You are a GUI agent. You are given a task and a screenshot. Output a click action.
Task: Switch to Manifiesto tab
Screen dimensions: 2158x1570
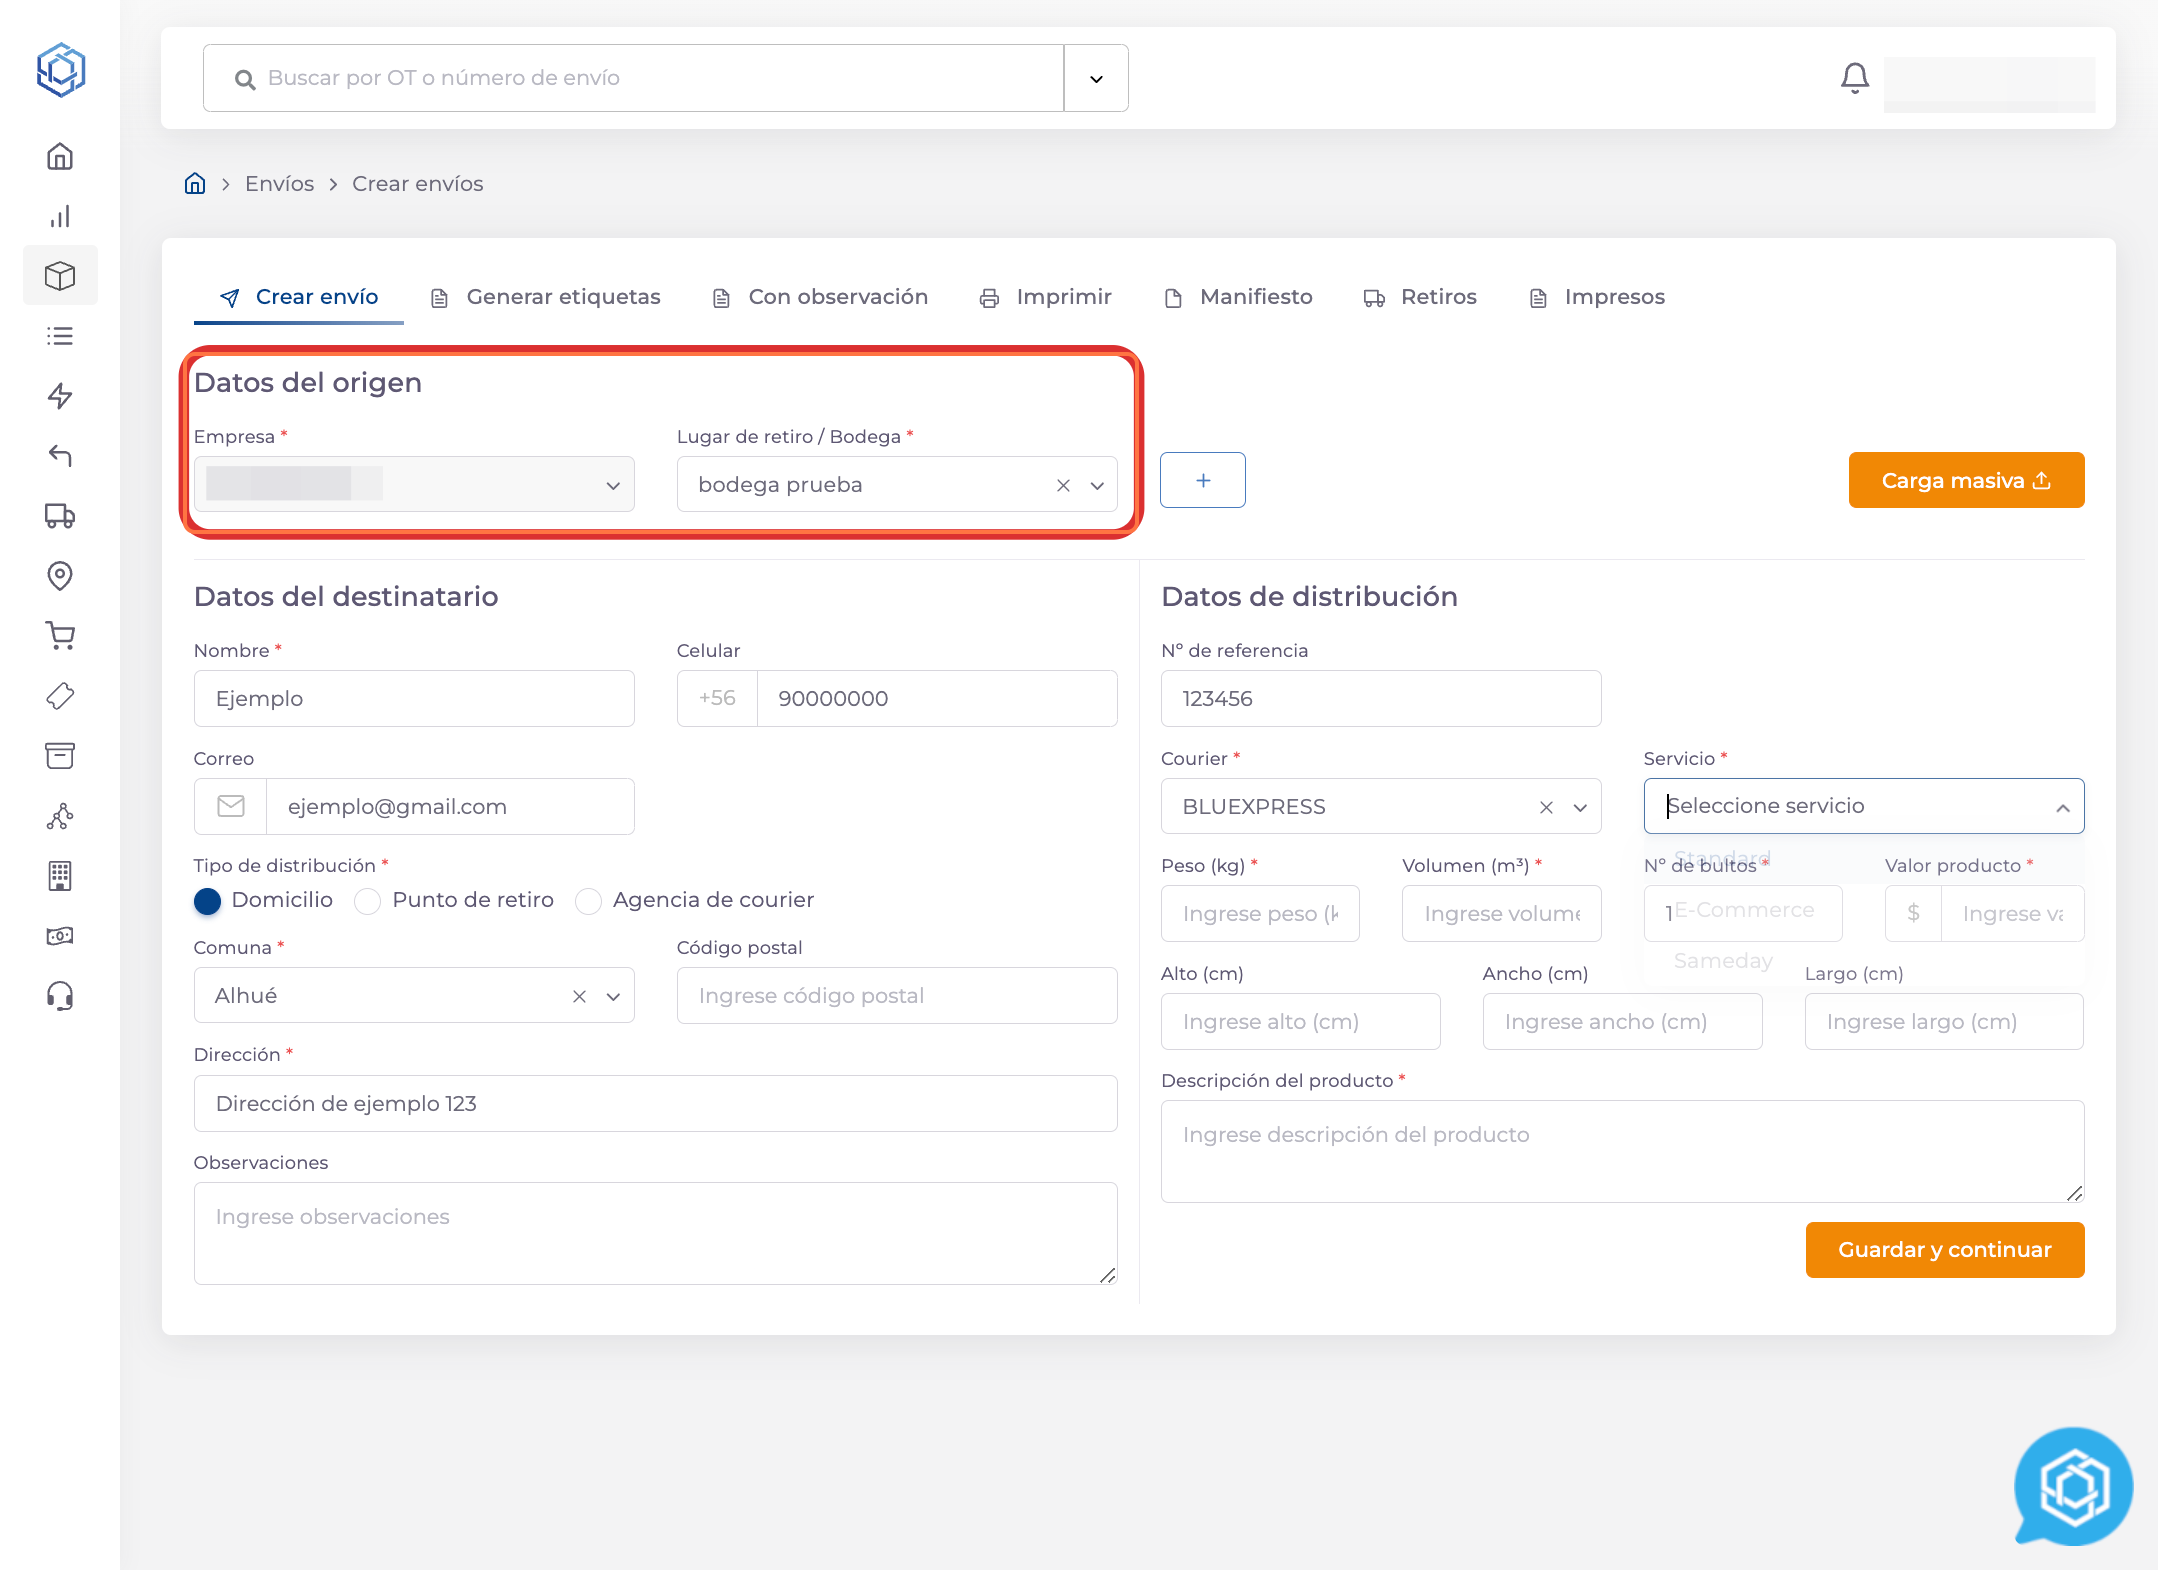(1239, 297)
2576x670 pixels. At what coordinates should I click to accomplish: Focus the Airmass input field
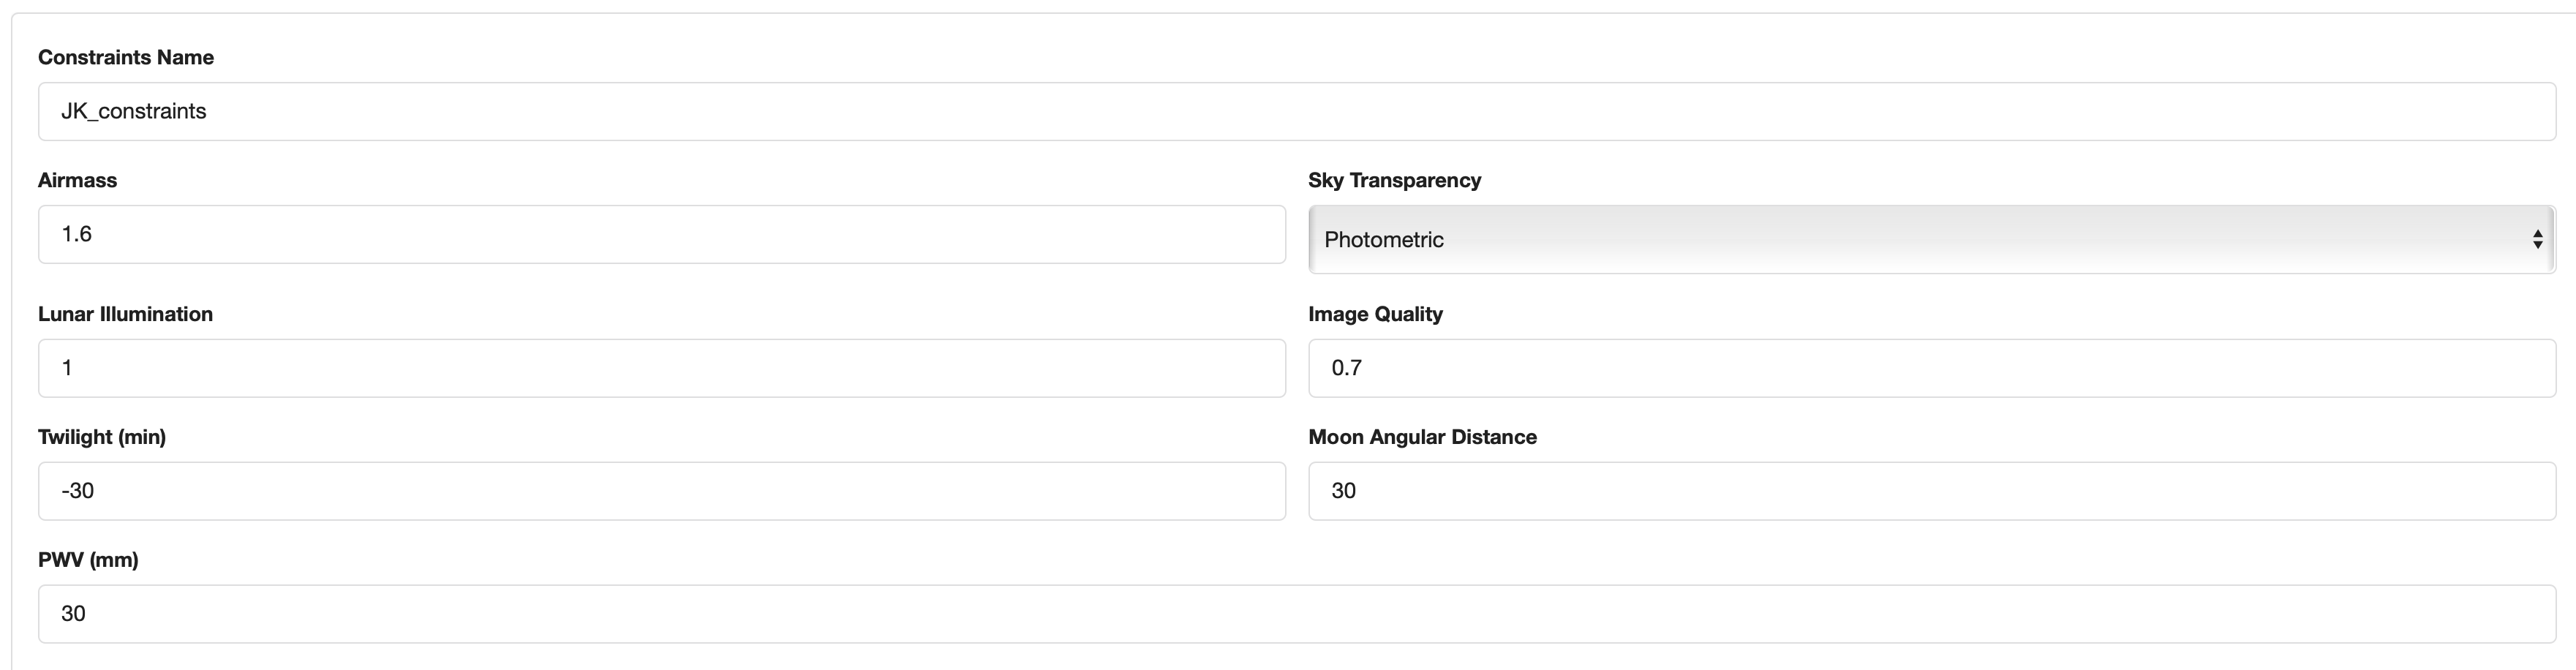(x=661, y=235)

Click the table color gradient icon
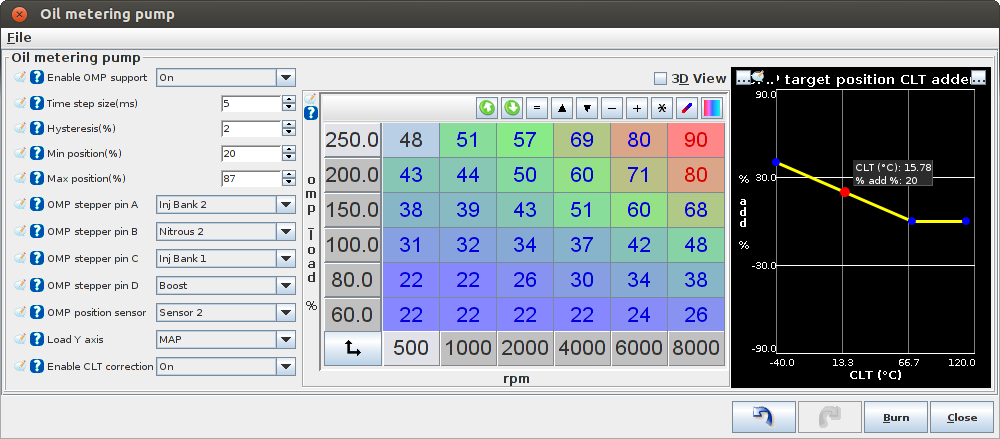coord(711,108)
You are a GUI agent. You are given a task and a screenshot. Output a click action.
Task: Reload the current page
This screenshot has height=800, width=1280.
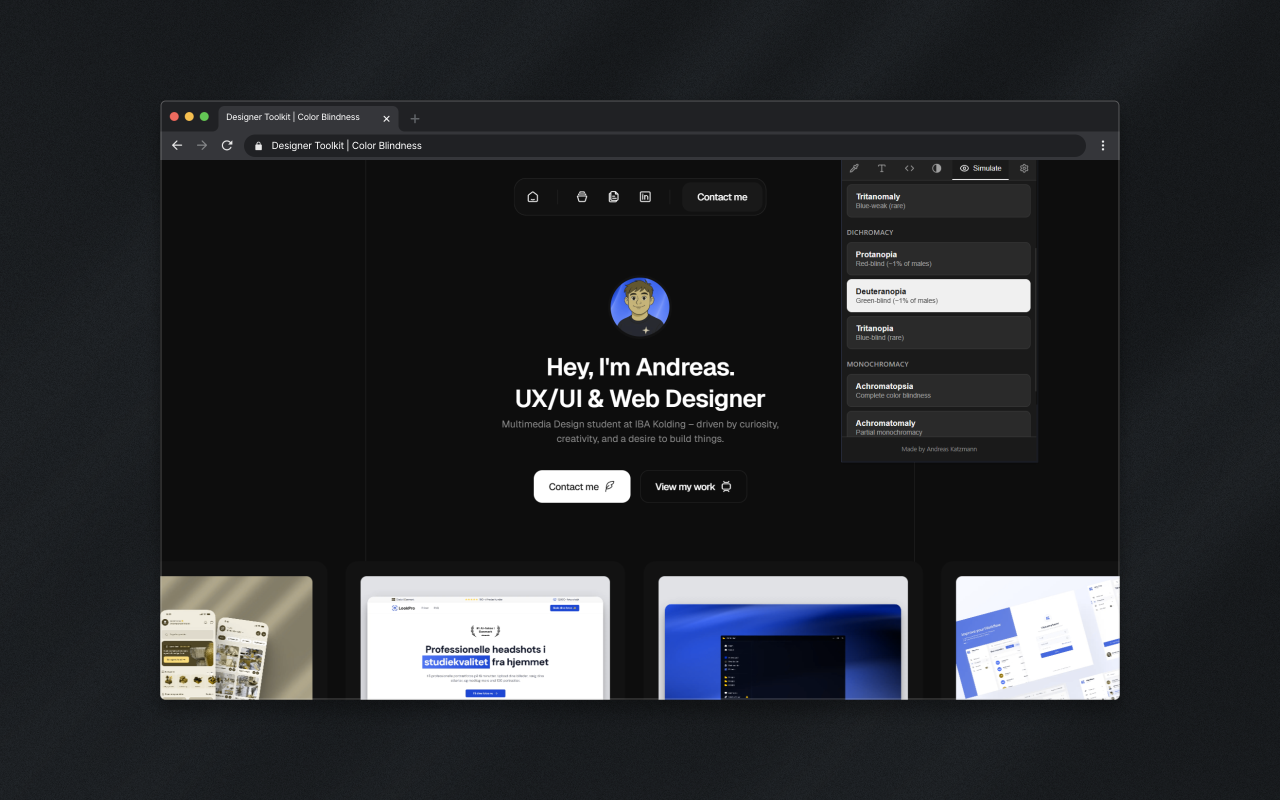pos(226,145)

== == ==

=== WORK INSTRUCTIONS ===
Change every "screenshot" to "screen capture" across all the rows above, keeping everything else the same, and leave out the pictures.

=== WORKED SOLUTION ===
You are a GUI agent. You are given a task and a screen capture. Output a click action.
Task: Switch to Manifiesto tab
Screen dimensions: 2158x1570
(1239, 297)
2576x670 pixels. At what coordinates should I click to accomplish: Focus the Airmass input field
(x=661, y=235)

Click the table color gradient icon
coord(711,108)
You are a GUI agent. You are given a task and a screen capture. Output a click action.
Task: Reload the current page
This screen capture has height=800, width=1280.
pos(226,145)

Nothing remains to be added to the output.